The amended language itself reads, "All decisions-making authority shall remain with the local organized youth activities, in compliance with plans provided by those organizations."

Larson said the Havre Youth Hockey League, around which discussion of the amendment primarily revolved, had a very good plan and had worked with the department to make sure it was good enough.

Havre Youth Hockey President Dominique Preputin said their COVID-19 plan has been revised many times and she believes they can manage their events to be safe.

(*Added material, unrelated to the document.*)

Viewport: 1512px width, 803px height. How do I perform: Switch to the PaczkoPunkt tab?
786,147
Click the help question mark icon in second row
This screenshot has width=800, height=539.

"We have one of the biggest areas available for sports," she said, " ... we have people who signed up to work security, to ask people to wear masks and ask them to social distance, to give them a warning and then, if they're not going to follow our policy, we would them ask them to leave our facility and have them watch live on Facebook."

Preputin said they've broken kids up into groups to keep contacts as few as possible and they sanitize surfaces multiple times a day.

She said they have information on other rinks and their requirements so they can be prepared when they travel.

Larson said based on everyone whose contacted her she thinks there are no major objections to the amendment and she would be comfortable with making it.

Hill County Commissioner Mark Peterson said youth athletic leagues should look at the documents submitted by the hockey league for guidance on writing their own, but to be aware that it is a living document.